Por outro lado, em termos globais, não se pesou este aspecto, que frisei noutro livro: «Para Baudrillard, que era um espírito apocalíptico, “vivemos num período pós‑orgiaco” e numa evidente saturação de todas as nossas categorias e signos culturais. Julgo que ele terá confundido os sintomas com os efeitos. No fundo, sintetiza numa fórmula de aparato o que antes dele escrevera Cioran: “Um povo está prestes a morrer quando já não tem força para inventar outros deuses, outros mitos, outros absurdos; os seus ídolos empalidecem e desaparecem e busca outros, noutra parte, sentindo‑se só diante de monstros desconhecidos. Também isto é a decadência.” A gravidade acentua-se com as representações que se projectam globalmente desta ideia, que os media e as redes sociais espalham como metástases.

Não se tem presente como para os países novos, saídos há décadas do jugo colonial, talvez seja deprimente viver um reapossar da terra e dos seus direitos sobre a modelização do futuro num estado do mundo que se define como pós‑orgíaca.

Então o que lhes coube da festa? E como lidar com uma necessidade vital de desenvolvimento num momento em que a ideia de progresso é encarada como um mito nefasto? Que ironia violenta. a de aceder à soberania quando este estatuto começa a fantasmar‑se?
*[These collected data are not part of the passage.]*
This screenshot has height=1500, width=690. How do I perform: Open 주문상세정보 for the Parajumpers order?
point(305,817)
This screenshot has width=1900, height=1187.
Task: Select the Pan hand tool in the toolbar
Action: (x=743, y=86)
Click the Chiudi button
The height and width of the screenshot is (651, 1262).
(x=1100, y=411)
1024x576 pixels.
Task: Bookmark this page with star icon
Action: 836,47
Não se medem bem a angústia e o cinismo que dimanam dessas ideias politicamente correctas, que se globalizaram, e que os media e as redes sociais difundem. Não creio que este clima esteja alheado da incubação da violência, pois, para nos servirmos da descrição que Kafka fez de Odradek, os cidadãos destes países sentem‑se “uma existência sem proveniência, uma destinação ignorada, uma vida sem sentido”. A fuga para a frente a este sentimento oscila entre o retorno a um patológico “integrismo” étnico – de que o afrocentrismo é uma face – e a tradução em violência de uma angústia impactante».

Daí a vontade de reparação, a incompreensão de que o presente não traduza um afã reparador. À legibilidade ou não de um sentido histórico para tais acções, ponderado e discutido, sobrepõe-se nessas comunidades o sentimento da urgência no resgate, duma redistribuição do saque – faça-se a cobrança!

E o cobrador pode ser aquele personagem de um conto do Rubem Fonseca, que apanhou à má fila uma metralhadora na favela e desce do morro aos bairros dos grã-finos, “cobrando” à esquerda e à direita.